The world’s climate scientists recently warned that the predicted impacts of global warming are happening faster and more strongly than previously expected.
Tumbling weather records around the world do indeed show climate change accelerating. It’s not even mid-May but we already have a record heatwave in western Europe and north Africa, with April temperatures in Spain, Portugal, Morocco and Algeria reaching those expected only in July and August.
In Alberta in Canada, there are 108 wildfires burning across 122,000 hectares of land. Countries across South East Asia are feeling record heat, including the hottest days ever in Laos, Thailand and Vietnam, all near the mid-40s Celsius.
The amount of sea ice around Antarctica is at a record low – breaking a record only set last year. The long-running drought in eastern Africa continues to affect 20 million people in Kenya, Ethiopia, Somalia, Uganda and South Sudan, with more than 2.2 million displaced in Somalia and Ethiopia. Climate change has made the drought worse and also more likely to occur in the first place.
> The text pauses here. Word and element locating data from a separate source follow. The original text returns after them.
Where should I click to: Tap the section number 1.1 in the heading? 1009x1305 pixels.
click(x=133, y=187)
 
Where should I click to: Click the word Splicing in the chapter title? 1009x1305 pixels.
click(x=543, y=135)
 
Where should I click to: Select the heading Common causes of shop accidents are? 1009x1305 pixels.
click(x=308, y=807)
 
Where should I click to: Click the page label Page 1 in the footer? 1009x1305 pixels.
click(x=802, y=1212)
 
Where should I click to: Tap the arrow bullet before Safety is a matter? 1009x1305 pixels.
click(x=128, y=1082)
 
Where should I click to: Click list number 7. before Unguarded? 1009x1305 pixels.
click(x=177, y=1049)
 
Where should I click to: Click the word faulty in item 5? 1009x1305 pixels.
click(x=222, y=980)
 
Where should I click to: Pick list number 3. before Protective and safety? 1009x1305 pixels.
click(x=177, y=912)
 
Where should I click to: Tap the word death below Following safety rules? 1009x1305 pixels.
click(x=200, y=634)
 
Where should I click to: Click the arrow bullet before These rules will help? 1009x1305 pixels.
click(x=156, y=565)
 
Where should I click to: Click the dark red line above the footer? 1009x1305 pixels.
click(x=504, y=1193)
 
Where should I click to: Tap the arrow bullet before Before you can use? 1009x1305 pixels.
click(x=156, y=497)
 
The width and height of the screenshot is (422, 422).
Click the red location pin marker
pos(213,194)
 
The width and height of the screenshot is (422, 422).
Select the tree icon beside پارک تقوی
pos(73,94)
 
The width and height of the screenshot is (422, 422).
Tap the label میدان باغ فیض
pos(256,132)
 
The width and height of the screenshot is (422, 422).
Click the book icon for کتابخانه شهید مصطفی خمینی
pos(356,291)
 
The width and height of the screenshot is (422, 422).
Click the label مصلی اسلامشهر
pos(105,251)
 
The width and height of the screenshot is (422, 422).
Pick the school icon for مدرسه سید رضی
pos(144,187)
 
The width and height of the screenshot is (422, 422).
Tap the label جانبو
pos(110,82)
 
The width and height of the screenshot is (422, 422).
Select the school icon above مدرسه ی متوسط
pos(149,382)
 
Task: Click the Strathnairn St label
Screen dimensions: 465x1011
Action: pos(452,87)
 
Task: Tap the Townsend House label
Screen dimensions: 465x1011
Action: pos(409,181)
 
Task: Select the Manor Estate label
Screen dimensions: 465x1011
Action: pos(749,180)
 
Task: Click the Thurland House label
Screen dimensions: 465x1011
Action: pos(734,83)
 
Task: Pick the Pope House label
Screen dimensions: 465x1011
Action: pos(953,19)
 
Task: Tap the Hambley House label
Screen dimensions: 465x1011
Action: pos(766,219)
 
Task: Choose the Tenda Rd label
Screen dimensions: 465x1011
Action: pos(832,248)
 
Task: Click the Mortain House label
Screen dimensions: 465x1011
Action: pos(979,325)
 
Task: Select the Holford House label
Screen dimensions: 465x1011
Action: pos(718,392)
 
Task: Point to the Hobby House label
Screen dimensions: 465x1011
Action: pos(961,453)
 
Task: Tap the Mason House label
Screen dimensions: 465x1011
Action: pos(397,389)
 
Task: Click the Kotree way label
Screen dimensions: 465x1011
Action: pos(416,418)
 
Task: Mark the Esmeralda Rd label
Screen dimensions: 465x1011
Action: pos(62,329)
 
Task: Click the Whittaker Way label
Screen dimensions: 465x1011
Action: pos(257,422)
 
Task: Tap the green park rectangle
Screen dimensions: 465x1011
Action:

With 100,000 glaciers expected to disappear this century, a ghoulish new form of disaster tourism has come about, with people trekking to see the last of the permanent snow on high peaks. Last year there was the October heatwave in China, with some temperatures more than 20C higher than normal, and the massive summer floods in Pakistan, estimated to have cost more than $30 billion and affected 33 million people.
And things are going to get worse as the regional warming phenomenon known as El Niño gets going. This periodic warming of the waters of the Pacific affects the weather all over the world and is likely to last for several years. It disrupts global weather patterns, leading to more intense storms in some places and droughts in others. One of its biggest impacts is the failure of monsoon rains, leading to disastrous crop failures. The exceptionally strong El Niño of 1876-8 may have caused famines which killed more than 50 million people in Asia, Africa and South America.
The surface of the sea is already hotter than in the record-breaking ‘Super El Niño’ of 2016. Because of this, 2023 could well turn out to be the warmest year ever, beating, you guessed it, 2016. In Indonesia, there are fears of the return of the killer haze of 2016, which saw 100,000 premature deaths across the country, driven by the extra heat and lack of rain resulting from El Niño.
The picture in Scotland is more moderate, although February was the second warmest February ever recorded and we might be on track to have our sixth warmest year ever. Here in north-west Europe were are cushioned from the biggest temperature rises because the warming waters of the Gulf Stream are weakening. The Irish government has just been warned to expect cooler times because of this. The disruption from El Niño may also mean colder winters for a few years for the UK.
Because one impact of climate change is cancelling out another impact, Scotland is currently among the places least affected anywhere in the world. But the global message as weather records tumble around the world is clear – climate change is out of control, and every country must do more to reduce climate emissions.